BUY HERE!

Thursday, April 28, 2016

What difference could you possibly make?



She looked across the table at me and sighed, "I just don't know where to start."

Me either, come to think of it.

We were discussing the world and all its juicy problems. My friend wants to be involved, wants to reverse the destruction she sees, wants to push back all that is crippling the sense of right and wrong in the world.

Me too, come to think of it.

So...where to start?

We've made an overwhelming mess of things in our world. We have debt we entered into willingly while being unwilling to pay it. Stress we're stressed out about. Language police and protests against any police. Destruction that is called free speech. Free speech that is called destructive. Haters who hate the haters. Lovers who love too freely. Mysterious diseases. Mysterious legalities. Mysterious national borders. Freedom to enter any bathroom of our choosing but a lessening right to privacy. Rape that isn't rape rape and marriage that isn't marriage marriage. People seeking offense in anything except that which is offensive. And politics. Always the ever present seepage of politics into every aspect of our lives, whether it's in the laws that govern poorly, the burdens we are legally required to carry that are not our own, the disagreements that divide us, or the words we are and are not allowed to speak.

Yeah. It's ugly.

My friend wants to make a difference. And, let me be brutally honest with you here, she may not. Nothing we do may have any affect at all.

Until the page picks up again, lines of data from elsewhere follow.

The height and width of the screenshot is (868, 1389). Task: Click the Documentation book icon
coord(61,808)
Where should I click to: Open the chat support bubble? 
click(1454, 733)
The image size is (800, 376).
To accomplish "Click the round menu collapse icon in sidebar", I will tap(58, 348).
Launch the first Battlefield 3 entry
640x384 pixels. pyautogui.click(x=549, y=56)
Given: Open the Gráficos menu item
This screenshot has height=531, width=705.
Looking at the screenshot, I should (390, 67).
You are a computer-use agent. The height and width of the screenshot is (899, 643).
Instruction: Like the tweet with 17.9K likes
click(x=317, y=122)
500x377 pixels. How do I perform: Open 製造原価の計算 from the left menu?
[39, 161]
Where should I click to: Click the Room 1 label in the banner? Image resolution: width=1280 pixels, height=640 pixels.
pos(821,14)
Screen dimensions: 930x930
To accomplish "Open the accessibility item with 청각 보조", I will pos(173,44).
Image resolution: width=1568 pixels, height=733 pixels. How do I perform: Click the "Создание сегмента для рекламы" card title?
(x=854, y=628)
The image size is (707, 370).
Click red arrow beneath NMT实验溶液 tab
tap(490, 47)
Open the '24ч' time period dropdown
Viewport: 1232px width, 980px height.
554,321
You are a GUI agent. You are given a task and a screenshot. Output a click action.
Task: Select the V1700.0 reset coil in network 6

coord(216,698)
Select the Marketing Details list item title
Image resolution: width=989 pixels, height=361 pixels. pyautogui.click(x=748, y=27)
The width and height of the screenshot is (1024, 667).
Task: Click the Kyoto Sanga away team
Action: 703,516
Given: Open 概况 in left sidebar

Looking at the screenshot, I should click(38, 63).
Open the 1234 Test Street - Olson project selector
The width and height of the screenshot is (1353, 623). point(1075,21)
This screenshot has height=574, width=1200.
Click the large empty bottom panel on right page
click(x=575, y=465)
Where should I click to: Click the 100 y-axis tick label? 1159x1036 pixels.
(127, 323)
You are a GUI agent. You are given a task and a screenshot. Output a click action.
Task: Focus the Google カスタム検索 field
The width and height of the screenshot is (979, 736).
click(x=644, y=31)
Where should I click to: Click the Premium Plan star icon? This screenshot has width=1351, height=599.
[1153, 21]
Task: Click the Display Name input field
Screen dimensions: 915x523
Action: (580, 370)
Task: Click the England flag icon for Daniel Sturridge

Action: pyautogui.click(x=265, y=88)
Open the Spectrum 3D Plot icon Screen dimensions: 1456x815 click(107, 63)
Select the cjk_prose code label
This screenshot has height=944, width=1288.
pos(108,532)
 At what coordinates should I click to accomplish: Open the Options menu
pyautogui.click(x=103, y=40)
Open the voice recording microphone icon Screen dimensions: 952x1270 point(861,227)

But that's the risk, isn't it? The not knowing if it matters. The unknown results. The hidden destination. We aren't asked to control the outcome, God simply asks us to be obedient. To do what is placed before us, what we know is right, whatever we can do, and to let Him handle it from there.

Results are His territory and the destination is His design. We're not responsible for our impact, only our actions.

My job is to trust that. And to trust Him: in my world, my life, and my future. When I do, shockingly enough, the mess doesn't seem so big anymore.


Tuesday, April 19, 2016

21 years ago today. One small, untold story.



The man backed his pickup into the parking space and jumped out. Then he went to work.

In the bed of his truck was a gas grill, along with dozens and dozens and dozens of uncooked hamburger patties and hot dogs ready for cooking.

David Lopez, the President of Southwestern Bell Communications, walked out of his building, the one known as One Bell, the one that now houses Oklahoma City University's School of Law, the one - at that moment - with busted windows and traumatized employees, the one on 8th and Harvey, the one down the street from the Alfred P. Murrah Federal Building, the one that would become the Command Center for rescue workers until every last Oklahoman was brought out.

Lopez, having just been knocked out of his chair by the force of the explosion, exited the building and saw the man.

"You can't park here sir," Lopez remembers telling him, a story he recounted to me a few years ago during an interview. A story he used as an example of all the many incredible stories that happened on that day in 1995.

Instead of leaving, that man, who still remains nameless, heated up his grill. He turned to Lopez, who remembered his simple response, "He said, 'We're going to be here awhile and people are going to get hungry.'" Then he went back to cooking.

He was one of thousands who responded on April 19th - 21 years ago today - without direction or authority. Simply to be a good neighbor. To help.

They call it the Oklahoma Standard, this neighbor helping neighbor attribute. May we never lose it. More importantly, may we spread it to every corner of the world we can. And, in so doing, tell them where it comes from: a Savior who loves at all times and inspires us to do the same.